__PROBLEM TO WORK ON__
Transcribe the lines exactly, beginning with the first line of the records and ending after the line that contains "Action: coord(234,229)".

__INPUT RECORDS__
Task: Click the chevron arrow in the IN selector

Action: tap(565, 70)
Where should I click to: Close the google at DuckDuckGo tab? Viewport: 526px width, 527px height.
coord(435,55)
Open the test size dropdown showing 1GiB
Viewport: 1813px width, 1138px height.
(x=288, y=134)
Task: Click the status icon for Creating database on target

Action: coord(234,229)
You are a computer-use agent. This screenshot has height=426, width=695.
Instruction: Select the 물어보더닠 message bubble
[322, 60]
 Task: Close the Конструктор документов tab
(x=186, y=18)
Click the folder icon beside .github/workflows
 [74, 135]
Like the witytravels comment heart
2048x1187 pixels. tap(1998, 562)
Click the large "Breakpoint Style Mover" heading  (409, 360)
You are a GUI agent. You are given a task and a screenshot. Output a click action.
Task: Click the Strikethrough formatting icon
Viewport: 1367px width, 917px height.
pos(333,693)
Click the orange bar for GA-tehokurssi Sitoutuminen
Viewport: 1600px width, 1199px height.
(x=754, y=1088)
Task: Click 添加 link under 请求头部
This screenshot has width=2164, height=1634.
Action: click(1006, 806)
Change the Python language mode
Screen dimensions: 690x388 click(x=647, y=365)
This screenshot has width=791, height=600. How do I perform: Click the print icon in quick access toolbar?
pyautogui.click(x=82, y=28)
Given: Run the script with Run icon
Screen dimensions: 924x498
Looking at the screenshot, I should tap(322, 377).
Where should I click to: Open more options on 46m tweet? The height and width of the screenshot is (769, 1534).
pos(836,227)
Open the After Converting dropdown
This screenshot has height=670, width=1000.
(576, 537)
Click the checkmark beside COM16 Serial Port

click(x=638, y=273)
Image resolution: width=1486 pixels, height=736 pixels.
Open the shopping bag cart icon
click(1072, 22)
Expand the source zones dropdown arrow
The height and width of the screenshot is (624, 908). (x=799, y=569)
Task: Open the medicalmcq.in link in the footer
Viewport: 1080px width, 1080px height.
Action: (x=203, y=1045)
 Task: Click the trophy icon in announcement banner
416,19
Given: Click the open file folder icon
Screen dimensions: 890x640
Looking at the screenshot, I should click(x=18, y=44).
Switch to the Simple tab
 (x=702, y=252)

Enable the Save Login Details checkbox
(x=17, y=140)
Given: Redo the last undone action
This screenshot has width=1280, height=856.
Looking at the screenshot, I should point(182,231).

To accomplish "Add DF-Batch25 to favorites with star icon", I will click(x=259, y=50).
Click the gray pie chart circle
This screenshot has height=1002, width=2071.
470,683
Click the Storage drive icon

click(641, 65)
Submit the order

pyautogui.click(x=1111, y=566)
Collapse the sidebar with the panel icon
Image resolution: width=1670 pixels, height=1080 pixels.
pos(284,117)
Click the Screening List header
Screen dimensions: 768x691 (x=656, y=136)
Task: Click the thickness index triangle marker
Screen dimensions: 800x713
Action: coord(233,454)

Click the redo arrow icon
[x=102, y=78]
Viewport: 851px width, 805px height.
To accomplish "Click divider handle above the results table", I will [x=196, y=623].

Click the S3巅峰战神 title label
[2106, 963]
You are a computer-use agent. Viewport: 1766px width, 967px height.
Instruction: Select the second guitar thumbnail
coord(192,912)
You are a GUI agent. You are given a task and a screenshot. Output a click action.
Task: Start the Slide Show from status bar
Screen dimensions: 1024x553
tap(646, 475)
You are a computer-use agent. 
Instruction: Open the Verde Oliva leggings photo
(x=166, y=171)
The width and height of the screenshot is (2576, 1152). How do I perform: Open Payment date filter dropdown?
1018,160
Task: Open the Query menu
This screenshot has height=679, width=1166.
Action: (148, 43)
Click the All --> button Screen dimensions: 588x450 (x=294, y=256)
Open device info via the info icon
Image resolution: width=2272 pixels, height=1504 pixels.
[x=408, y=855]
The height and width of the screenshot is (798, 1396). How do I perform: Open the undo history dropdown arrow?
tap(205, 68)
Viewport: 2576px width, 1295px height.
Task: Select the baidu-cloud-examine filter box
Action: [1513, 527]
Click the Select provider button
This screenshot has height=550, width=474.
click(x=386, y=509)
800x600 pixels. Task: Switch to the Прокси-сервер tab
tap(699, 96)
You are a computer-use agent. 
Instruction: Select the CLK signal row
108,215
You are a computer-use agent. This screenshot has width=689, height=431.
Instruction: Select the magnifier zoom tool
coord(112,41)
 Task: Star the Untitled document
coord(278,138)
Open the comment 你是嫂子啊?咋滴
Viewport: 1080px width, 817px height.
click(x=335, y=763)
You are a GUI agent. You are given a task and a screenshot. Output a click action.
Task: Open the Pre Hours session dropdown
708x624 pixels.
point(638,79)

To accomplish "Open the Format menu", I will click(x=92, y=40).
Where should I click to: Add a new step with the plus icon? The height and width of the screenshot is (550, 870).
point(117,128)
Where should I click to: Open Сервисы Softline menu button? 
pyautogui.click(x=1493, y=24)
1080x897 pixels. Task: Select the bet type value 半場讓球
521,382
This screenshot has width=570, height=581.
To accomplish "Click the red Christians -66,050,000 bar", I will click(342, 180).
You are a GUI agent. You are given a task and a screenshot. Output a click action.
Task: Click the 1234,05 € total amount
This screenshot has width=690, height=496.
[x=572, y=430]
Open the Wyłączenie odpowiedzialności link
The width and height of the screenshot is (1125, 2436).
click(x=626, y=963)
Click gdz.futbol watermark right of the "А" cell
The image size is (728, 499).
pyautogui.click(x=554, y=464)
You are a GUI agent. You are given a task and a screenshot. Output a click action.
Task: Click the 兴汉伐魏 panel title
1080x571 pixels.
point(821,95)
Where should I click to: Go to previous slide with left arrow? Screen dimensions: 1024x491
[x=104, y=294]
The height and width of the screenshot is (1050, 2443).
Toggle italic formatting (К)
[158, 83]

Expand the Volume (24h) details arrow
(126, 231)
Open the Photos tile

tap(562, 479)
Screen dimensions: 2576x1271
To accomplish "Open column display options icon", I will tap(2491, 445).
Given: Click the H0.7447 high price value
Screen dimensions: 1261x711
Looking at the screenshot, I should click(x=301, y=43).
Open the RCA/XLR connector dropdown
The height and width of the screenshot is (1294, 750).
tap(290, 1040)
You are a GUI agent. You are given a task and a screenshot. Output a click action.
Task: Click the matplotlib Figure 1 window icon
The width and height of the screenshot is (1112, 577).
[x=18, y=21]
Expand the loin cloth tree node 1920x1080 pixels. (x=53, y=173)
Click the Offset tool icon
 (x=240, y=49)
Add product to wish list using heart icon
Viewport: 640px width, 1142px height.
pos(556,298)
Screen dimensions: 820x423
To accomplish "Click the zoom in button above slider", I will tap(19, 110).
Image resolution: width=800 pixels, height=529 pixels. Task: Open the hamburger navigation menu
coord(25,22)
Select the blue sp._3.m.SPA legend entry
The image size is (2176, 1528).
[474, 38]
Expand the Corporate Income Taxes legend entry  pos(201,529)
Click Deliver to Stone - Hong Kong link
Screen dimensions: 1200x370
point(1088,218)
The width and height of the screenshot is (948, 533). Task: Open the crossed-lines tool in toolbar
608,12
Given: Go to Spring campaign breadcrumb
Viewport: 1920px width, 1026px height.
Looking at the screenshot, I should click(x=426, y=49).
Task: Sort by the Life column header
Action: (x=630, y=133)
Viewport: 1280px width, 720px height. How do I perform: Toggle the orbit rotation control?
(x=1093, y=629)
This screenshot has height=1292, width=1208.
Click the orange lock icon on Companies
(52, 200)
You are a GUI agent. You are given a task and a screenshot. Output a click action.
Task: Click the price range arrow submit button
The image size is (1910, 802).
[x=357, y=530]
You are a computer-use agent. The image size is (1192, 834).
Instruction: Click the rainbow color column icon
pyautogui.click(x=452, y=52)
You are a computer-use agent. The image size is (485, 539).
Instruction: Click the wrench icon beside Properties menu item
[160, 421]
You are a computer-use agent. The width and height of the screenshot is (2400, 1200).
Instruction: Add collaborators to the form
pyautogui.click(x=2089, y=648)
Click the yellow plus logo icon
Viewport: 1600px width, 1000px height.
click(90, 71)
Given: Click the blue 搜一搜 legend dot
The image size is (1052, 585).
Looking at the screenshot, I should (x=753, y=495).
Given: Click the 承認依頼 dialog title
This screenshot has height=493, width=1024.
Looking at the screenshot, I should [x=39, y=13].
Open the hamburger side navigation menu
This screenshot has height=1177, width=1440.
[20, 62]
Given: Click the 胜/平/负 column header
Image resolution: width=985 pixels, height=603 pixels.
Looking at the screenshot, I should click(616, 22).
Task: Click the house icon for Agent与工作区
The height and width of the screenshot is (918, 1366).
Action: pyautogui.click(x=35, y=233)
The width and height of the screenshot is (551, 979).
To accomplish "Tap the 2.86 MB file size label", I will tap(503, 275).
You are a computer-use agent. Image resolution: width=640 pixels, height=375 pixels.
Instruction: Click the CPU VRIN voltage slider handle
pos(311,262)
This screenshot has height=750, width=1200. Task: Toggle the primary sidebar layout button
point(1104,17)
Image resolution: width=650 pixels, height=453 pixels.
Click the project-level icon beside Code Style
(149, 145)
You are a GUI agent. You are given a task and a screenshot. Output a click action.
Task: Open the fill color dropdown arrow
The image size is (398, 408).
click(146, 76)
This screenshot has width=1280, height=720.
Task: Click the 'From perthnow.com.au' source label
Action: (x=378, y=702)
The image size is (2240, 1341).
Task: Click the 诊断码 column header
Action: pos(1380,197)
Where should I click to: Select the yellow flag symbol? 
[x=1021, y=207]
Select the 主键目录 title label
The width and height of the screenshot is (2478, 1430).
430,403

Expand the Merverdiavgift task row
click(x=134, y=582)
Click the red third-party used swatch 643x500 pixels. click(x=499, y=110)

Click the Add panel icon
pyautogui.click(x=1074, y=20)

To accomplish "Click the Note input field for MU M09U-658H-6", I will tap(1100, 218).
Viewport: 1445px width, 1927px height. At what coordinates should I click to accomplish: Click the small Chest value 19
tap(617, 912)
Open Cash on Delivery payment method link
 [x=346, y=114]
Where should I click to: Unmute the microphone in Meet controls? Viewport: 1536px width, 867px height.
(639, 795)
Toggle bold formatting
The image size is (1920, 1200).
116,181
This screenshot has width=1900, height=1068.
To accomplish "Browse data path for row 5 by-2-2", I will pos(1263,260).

__SOLUTION BELOW__
Task: Click the chevron arrow in the IN selector

Action: tap(565, 70)
Where should I click to: Close the google at DuckDuckGo tab? Viewport: 526px width, 527px height.
coord(435,55)
Open the test size dropdown showing 1GiB
Viewport: 1813px width, 1138px height.
(x=288, y=134)
Task: Click the status icon for Creating database on target

Action: coord(234,229)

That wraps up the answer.